Text segment:

-- Opening Marker --

Female physiology is incredibly complex. In fact, it is so complex that many reputable male trainers avoid working with ladies. The intricacies associated with changes in female body composition has been a perplexing phenomenon since the age of time, even dumbfounding much of the scientific world.
This post will aim to outline the biological mechanisms behind the enigmatic female body, while providing rationale for the best approach to training for improvements in body composition.
Why Are Females’ Bodies Seemingly So Complex?
This is probably a preconceived notion for the ladies reading this but men really do have it much easier from a body composition perspective. Almost every research paper shows smaller effect sizes in both weight loss and fat for women, when compared to their male counterparts.
Ultimately, it boils down to the capacity to procreate and the concomitant menstrual cycle. A few key changes that should be considered in a eumenorrheic (i.e. normal menstruation) female:
- Women have a greater amount of estradiol and testosterone during the follicular phase compared to the luteal phase, and thus can handle higher training loads during this period
- Women are also more insulin sensitive and less prone to water retention during the follicular phase, so carbohydrates are generally better tolerated
Irrespective of the menstrual cycle, females are far more resistant to changes in homeostasis than males. By this I mean that the female body will fight back harder in response to stressors such as exercise and changes in diet. Again, this is due to the complex biological mechanisms underpinning female physiology (wired to facilitate survival of the human race); the menstrual cycle only compounds these compensations that aim to maintain homeostasis.
Moreover, the extent to which women experience ‘period’ symptoms varies tremendously; some females cannot differentiate between the stages that they may be in at any given time, whereas others will experience significant alterations in mood, water retention (which will mask fat loss efforts), appetite, energy and so on.
Females’ Training & Diet Should Be Periodised (Pun Not Intended :P)
In light of the above, most females will respond best to periodising their training and eating in accordance with what stage they are in. Without delving to deep into the finer details of specific programming, here are a few principles that I would advise implementing to feel, look and perform better:
- Training during the follicular phase should be relatively higher volume, higher intensity; conversely, lower the volume and intensity during your luteal phase, perhaps even incorporating more steady state cardiovascular exercise (like brisk walking). Strive to hit PBs during the follicular phase, and see the luteal period as more of a ‘maintenance’ phase to avoid being disheartened with potentially poor performances. This study very much supports the idea of training periodisation for females, showing greater gains made in strength and muscle.

-- Closing Marker --

Activity A: Write out the passage on female body composition word for word, starting at "Female physiology is" and ending at "their male counterparts.".
Activity B:
Answer these questions from the passage on female body composition:
(i) In which phase of the menstrual cycle do women have more estradiol and testosterone?
(ii) What effort does water retention mask?
(iii) What kind of exercise might be added during the luteal phase?
The rows were taken from a separate source and have no connection to the passage on female body composition.

Supplied information:
-- Opening Marker --

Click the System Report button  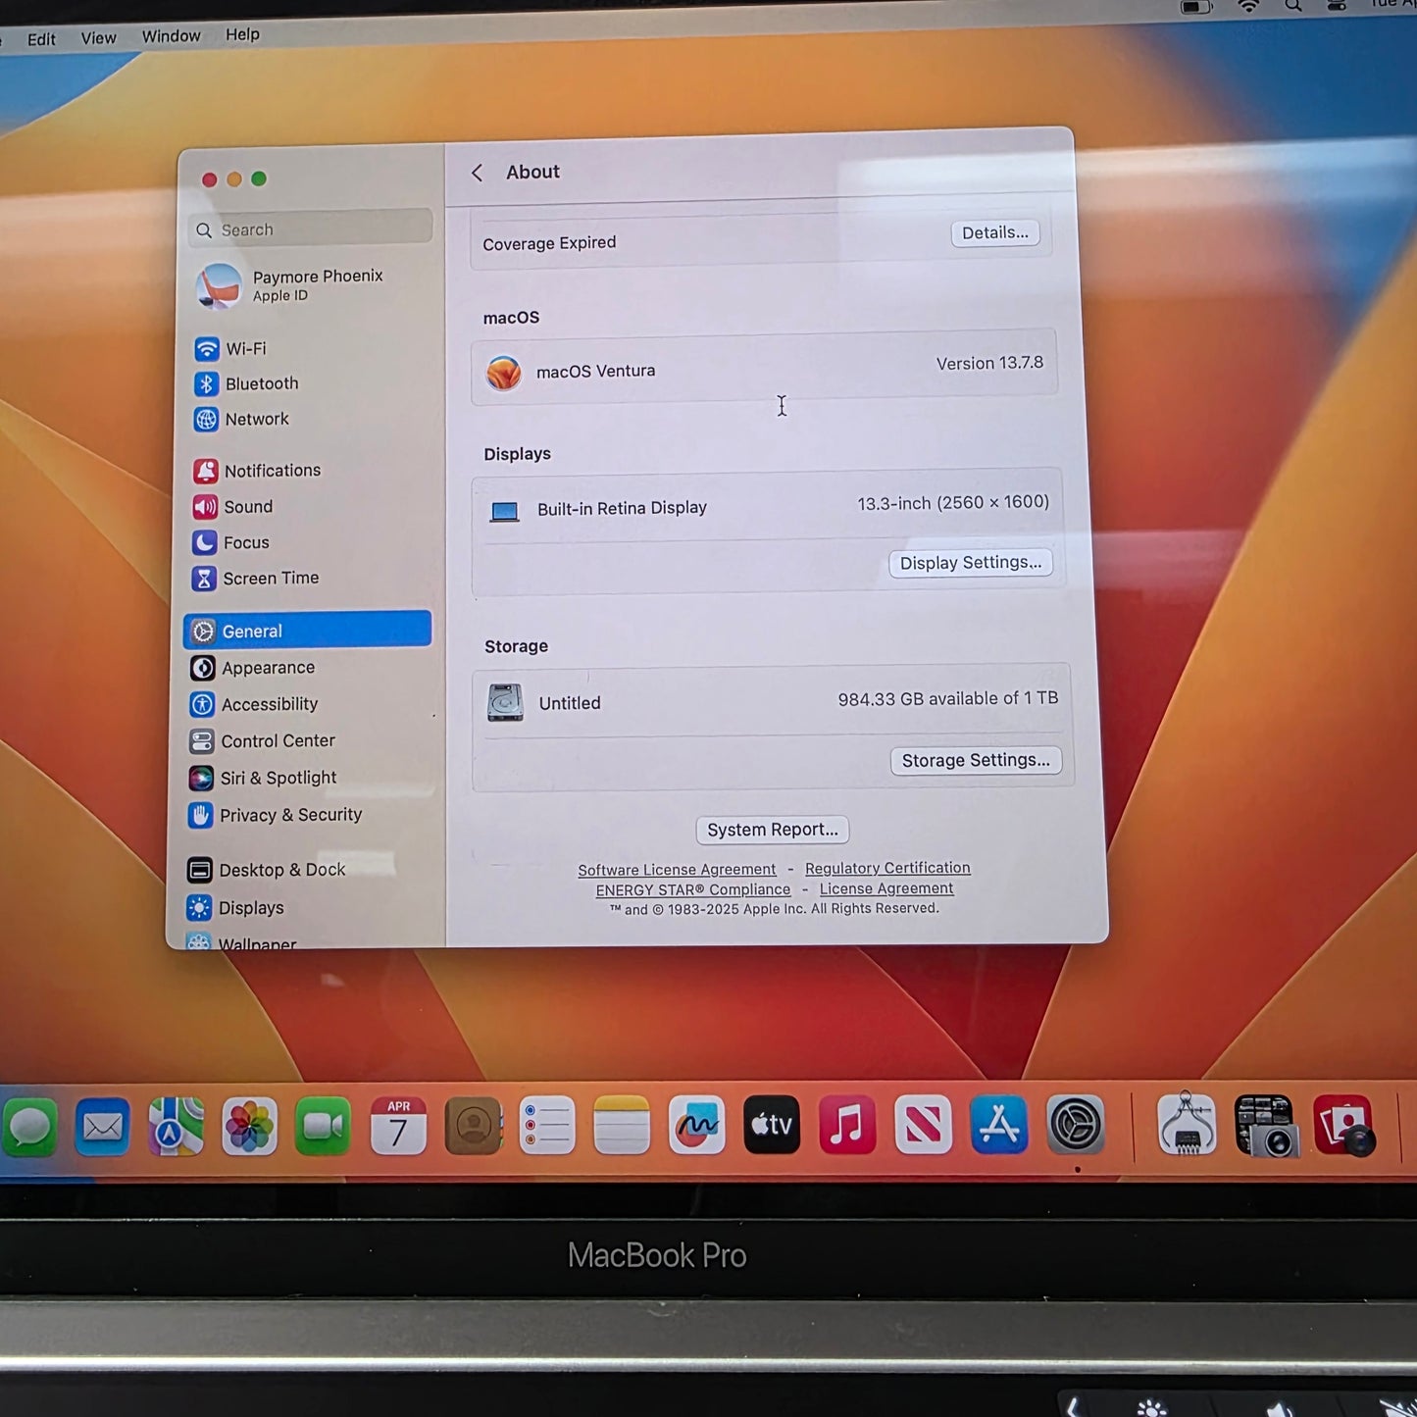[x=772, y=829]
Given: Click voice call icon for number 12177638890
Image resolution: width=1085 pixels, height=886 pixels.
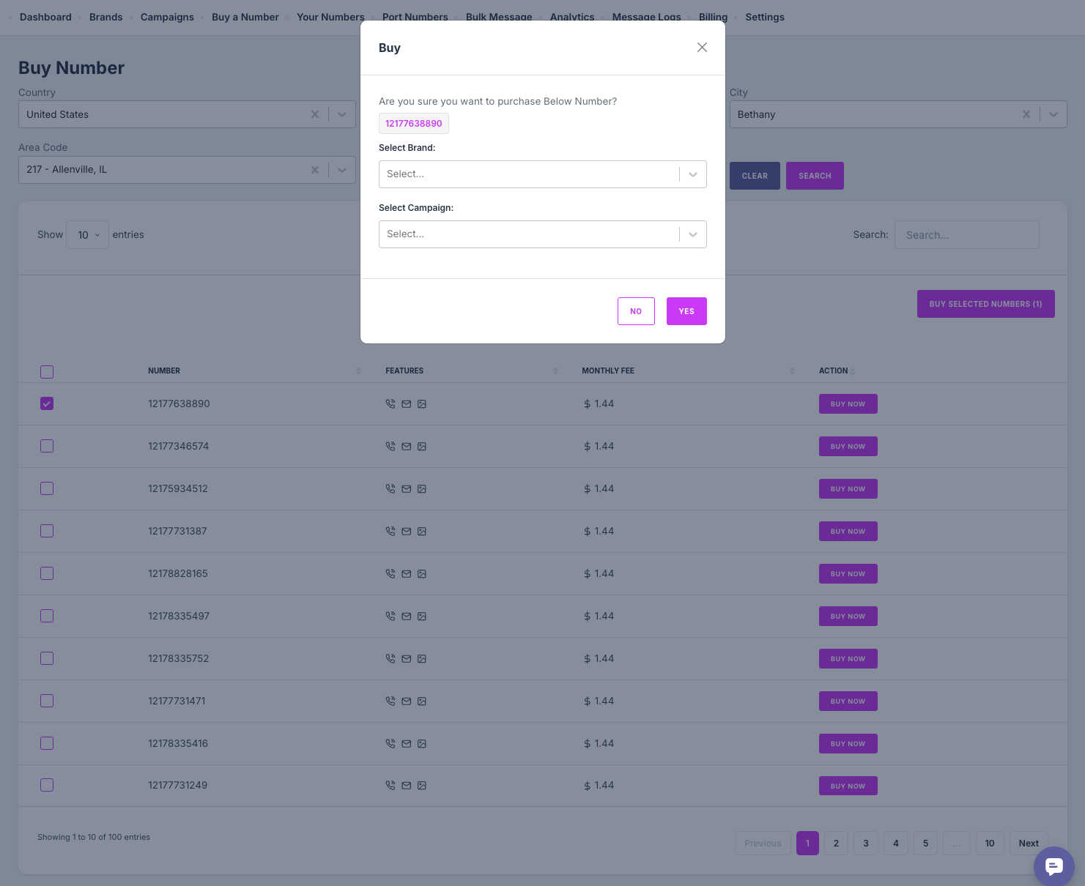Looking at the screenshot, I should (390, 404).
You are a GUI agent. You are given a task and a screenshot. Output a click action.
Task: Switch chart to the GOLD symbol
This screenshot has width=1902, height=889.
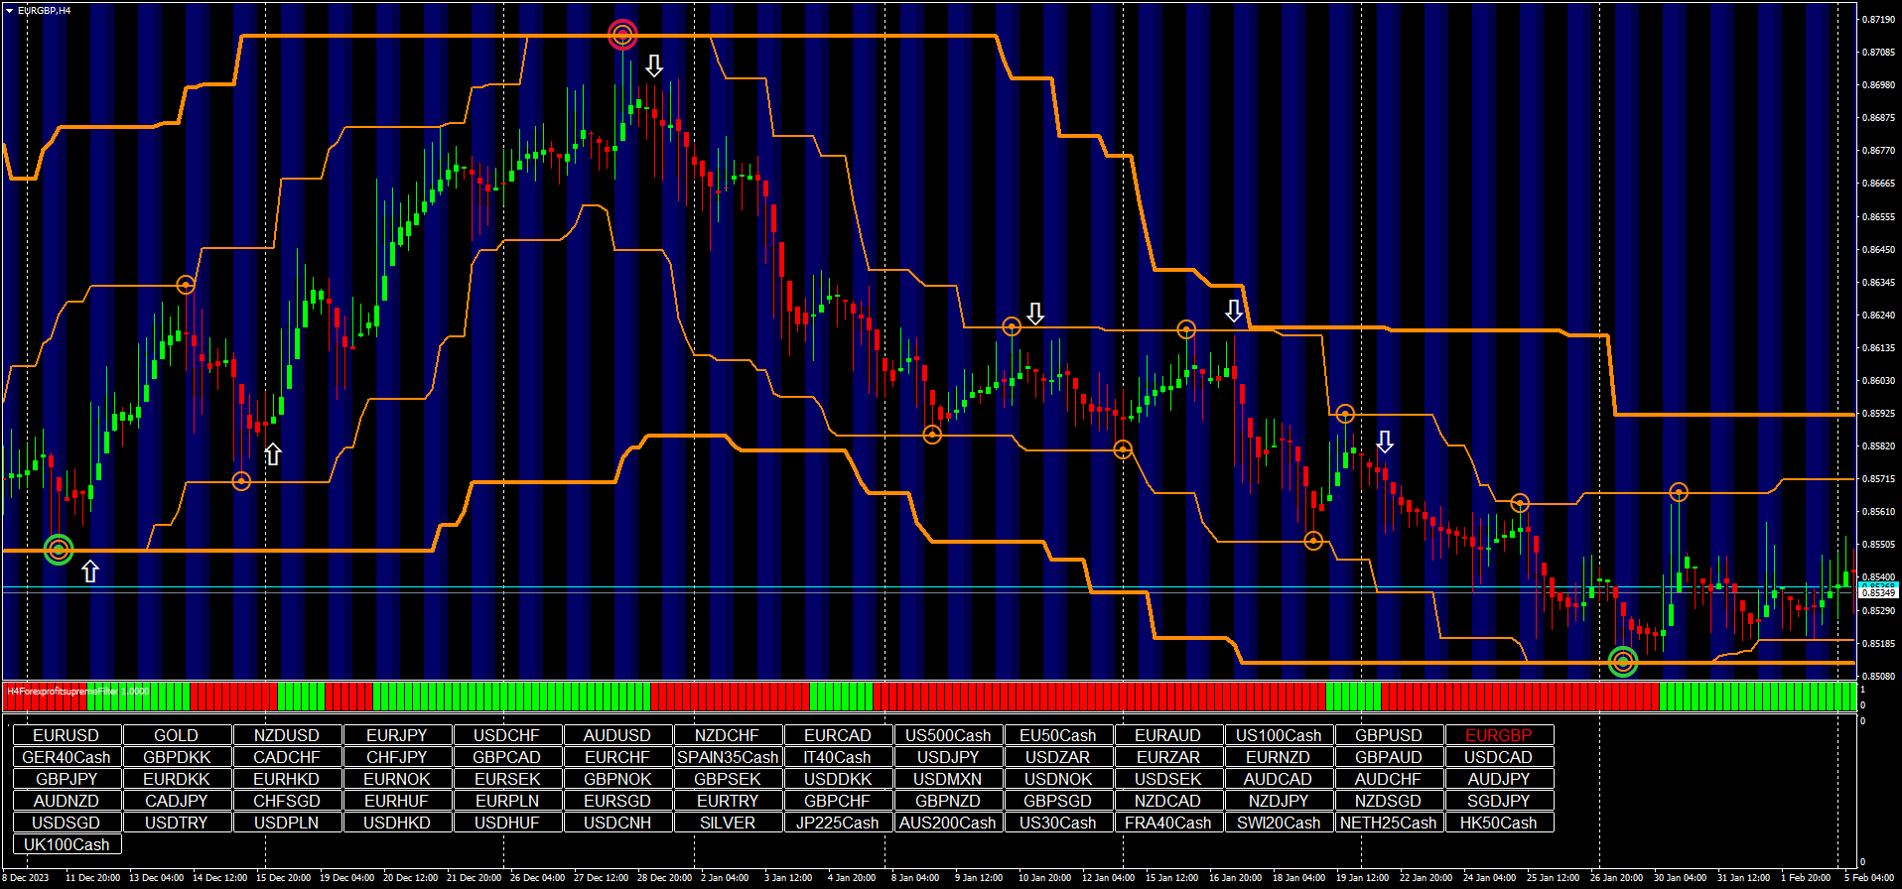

-- Closing Marker --

Written reply A:
Female physiology is incredibly complex. In fact, it is so complex that many reputable male trainers avoid working with ladies. The intricacies associated with changes in female body composition has been a perplexing phenomenon since the age of time, even dumbfounding much of the scientific world.
This post will aim to outline the biological mechanisms behind the enigmatic female body, while providing rationale for the best approach to training for improvements in body composition.
Why Are Females’ Bodies Seemingly So Complex?
This is probably a preconceived notion for the ladies reading this but men really do have it much easier from a body composition perspective. Almost every research paper shows smaller effect sizes in both weight loss and fat for women, when compared to their male counterparts.

Written reply B:
(i) The follicular phase.
(ii) Fat loss efforts.
(iii) Steady state cardiovascular exercise, such as brisk walking.